▶ _Textauszug_
•••••

450 Millionen verkaufte Bücher: Warum wird eine Nervensäge mit Brille und Narbe zum globalen Star? Ein Erklärungsversuch.

Das Wichtigste in Kürze

  • Der Erfolg der Harry-Potter-Romane liegt darin begründet, dass die Reihe alle grossen Themen der Menschheit in sich vereinigt.
  • Harry Potter ist die Odyssee eines kleinen Jungen, der erwachsen wird und in einem apokalyptischen Showdown die Welt rettet.
  • Einzigartig ist die Asymmetrie dieses Kampfes.

Was eine Geschichte ausmacht

Jahrelang hat J.K. Rowling geschrieben. Keiner wollte ihr Buch. Dann, am 26. Juni 1997 geht es an den Start – mit nur gerade 500 Exemplaren. 20 Jahre später sind mehr als 450 Millionen Bücher der Harry-Potter-Reihe verkauft, und sie ist in 77 Sprachen übersetzt.

Was macht eine Geschichte, ein Kunstwerk aus? Jean-Christophe Ammann, der grosse Schweizer Kurator und Museumsleiter, hat das einmal in einer legendären Textperformance so erklärt: Es gebe grundsätzliche Themen, die jeden Menschen berühren: sogenannte Mythologeme. Zumindest eines davon müsse in einem Werk prominent vorkommen. Diese Mythologeme der Menschheit teilte Jean-Christophe Ammann in vier Themenkomplexe.

1. Tod, Verlust eines geliebten Menschen, Krieg

Schaut man auf Harry Potter, dann beginnt die Geschichte nach dem Tod von Harrys Eltern und endet in einem apokalyptischen Showdown des ewigen Kampfes zwischen Gut und Böse. Harry Potter ist ein Kind im Krieg.

2. Liebe und Hass

Die Freundschaft der jugendlichen Hauptfiguren Harry, Hermine und Ron ist eine Liebesgeschichte. Die Art wie die Mentoren Hagrid und Albus Dumbledore Harry zugetan sind, erinnert in Tiefe und Bedingungslosigkeit an elterliche Liebe. Demgegenüber steht der ebenso bedingungslose Hass auf das personifizierte Böse Voldemort und alle seine Abgesandten.

3. Einsamkeit

Einsamkeit im Sinne von: Von «Gott verlassen» und «mutterseelenallein». Es gibt diesen Augenblick. Wenn Harry nachts das Haus bei Verwandten verlässt, die ihn wie Dreck behandeln, nicht weiss wohin und sich auf einen Bordstein setzt. Gegenüber lauern Augen im Gebüsch. Ein leeres Kinderkarussel dreht sich geisterhaft im Wind. Kindheit ist keine Option mehr. Harry muss weiter. Allein .

•••••

▶ _Vorliegende Angaben_
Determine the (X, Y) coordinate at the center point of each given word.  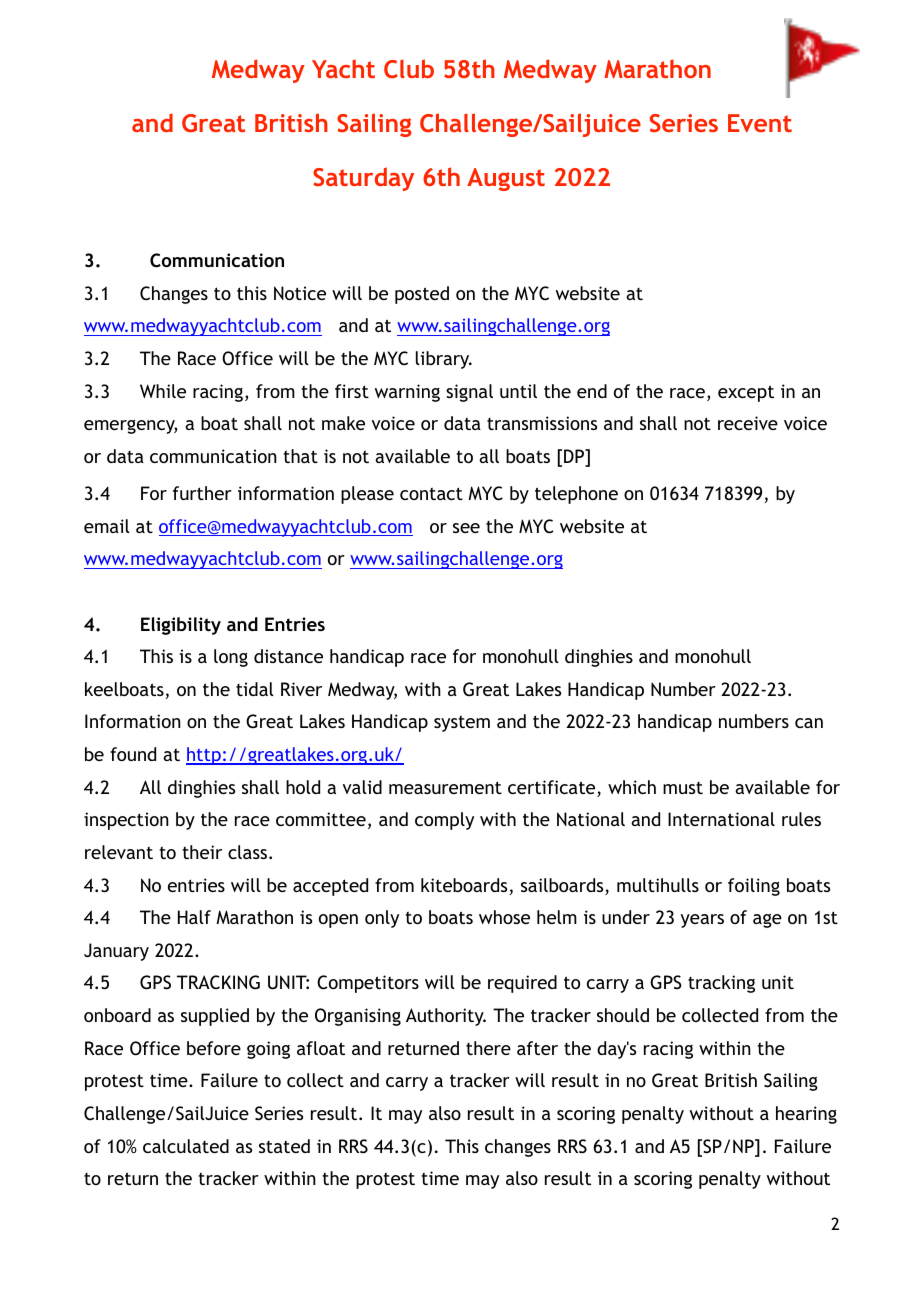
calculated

•••••

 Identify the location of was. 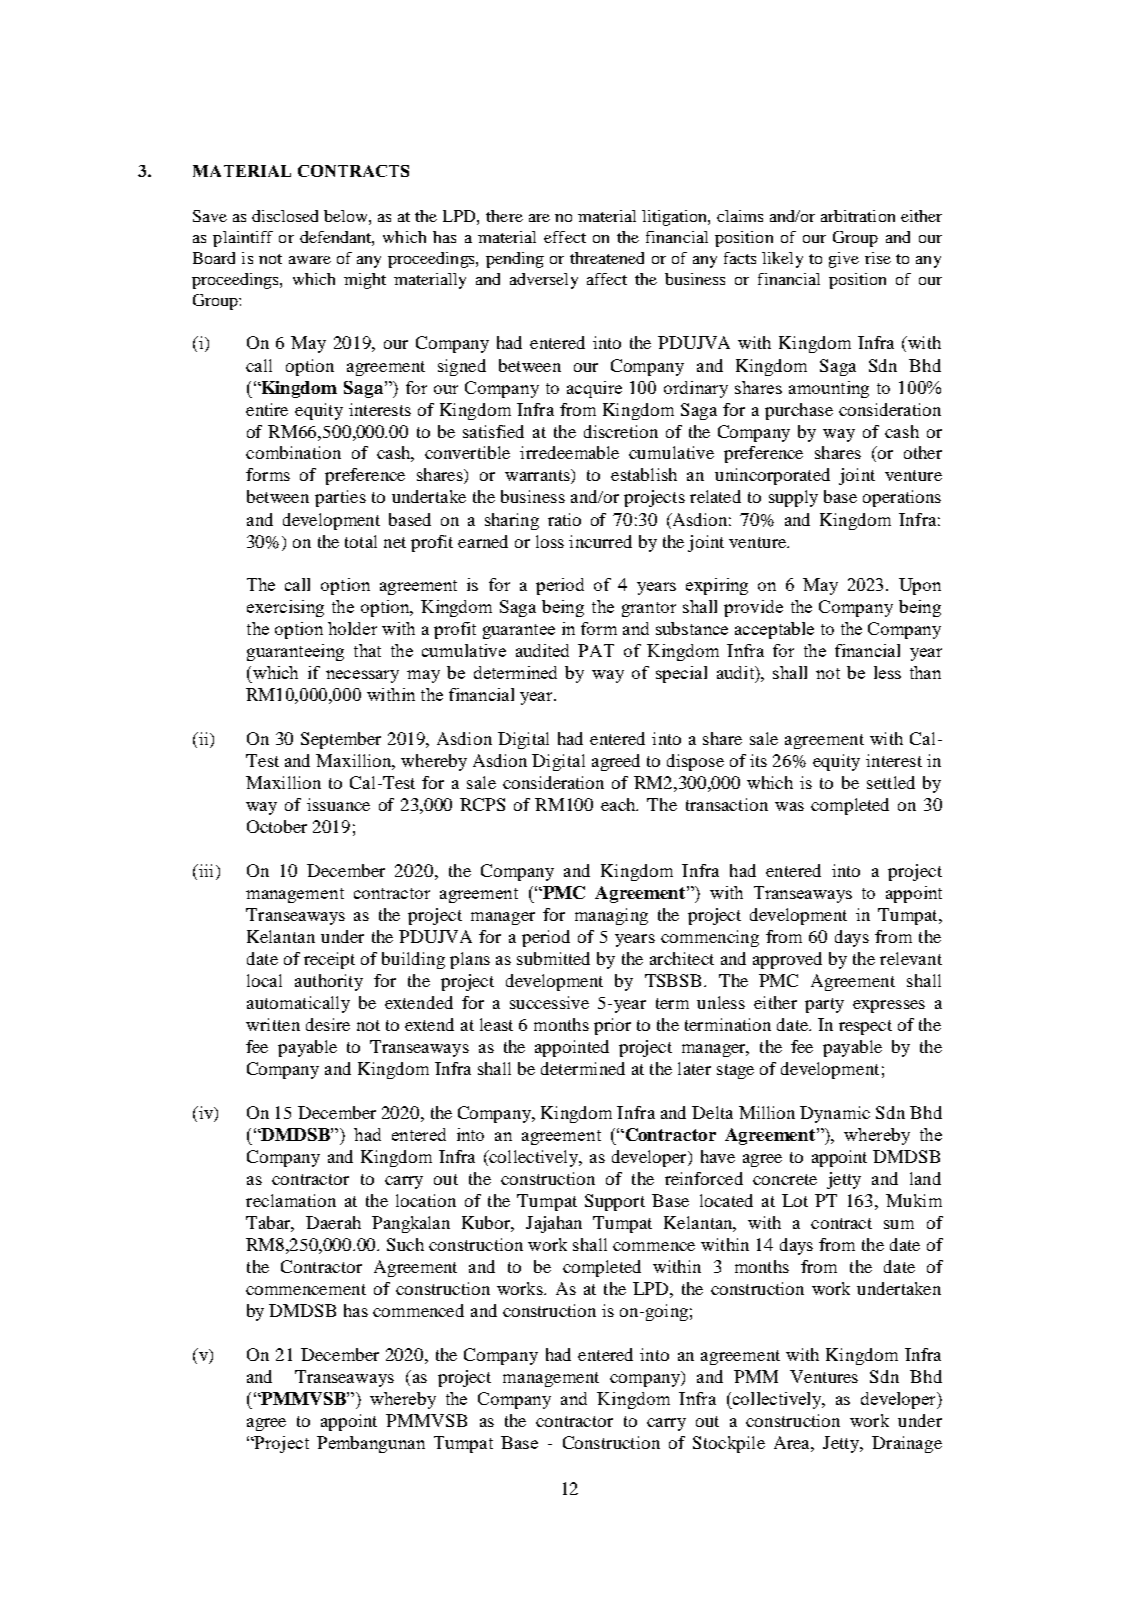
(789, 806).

•••••

▶ _Auszuführende Schritte_
a) In wie viele Sprachen ist die Harry-Potter-Reihe laut dem Textauszug übersetzt?
b) Entnehmen Sie dem Textauszug über Harry Potter wörtlich die Passage von "Das Wichtigste in" bis einschließlich "in sich vereinigt.".
c) Führen Sie den Text über den Erfolg der Harry-Potter-Reihe nach seinem letzten Satz weiter.

▶ _Lösungen_
a) In 77 Sprachen.

b)
Das Wichtigste in Kürze

  • Der Erfolg der Harry-Potter-Romane liegt darin begründet, dass die Reihe alle grossen Themen der Menschheit in sich vereinigt.

c)
4. Existenzielle Prüfung

Die Geschichte ist von Beginn an überschattet von dem asymmetrischen Kampf eines Kindes gegen das überhöhte Böse. Harry wird gegen Ungeheuer kämpfen, böse Zauberer besiegen, er wird Freunde verlieren.

Eines dieser Mythologeme würde schon reichen, damit eine Geschichte seine Leserschaft fesselt, sagte Jean-Christoph Ammann. In J.K. Rowlings Harry-Potter-Romanen finden sich alle vier.

J.K. Rowling erfand eine eigene Welt

Nicht nur die grossen Themen der Menschheit sind bekannt, sondern auch die Strickmuster, in denen Geschichten erzählt werden. Immer wieder begegnet man Geschichten, die wollen alles richtig machen und tun das auch und funktionieren trotzdem nicht. Weil man Geschichten einfach nicht am Reissbrett erfinden kann.

Hermine, Ron und Harry mit Zauberstab verstecken sich
Legende: Drei wie Pech und Schwefel kämpfen gegen einen übermächtigen Gegner. Keystone

Bei Harry Potter bekommen Millionen Leser diesen Eindruck nicht. Das liegt an der Fantasie der Autorin: Sie löst die Welt auf, wie wir sie kennen. Und sie schafft eine neue mit Ahnungen, Unerklärlichem und Gegenwelten – eine eigene Welt bis in die kleinsten Details:

Mit einer Schule für Zauberlehrlinge, wie sie die Welt noch nicht gesehen hat, mit Zauberstäben, schiefen Gassen, fliegenden Autos, mit Phönixen, die auf Schreibtischen wiederauferstehen, mit einem Gleis auf dem Bahnhof Kings Cross, das man nur mit dem Kopf durch die Wand betreten kann und mit vampirhaften Schreckgestalten, die einem die Seele aussaugen.

Rowling hatte am Anfang die Geschichte nur grob im Kopf, sagt sie. Die Geschichte hat sich selbstständig gemacht. Die Autorin ist ihr gefolgt. Die Konstruktion ist nicht sichtbar.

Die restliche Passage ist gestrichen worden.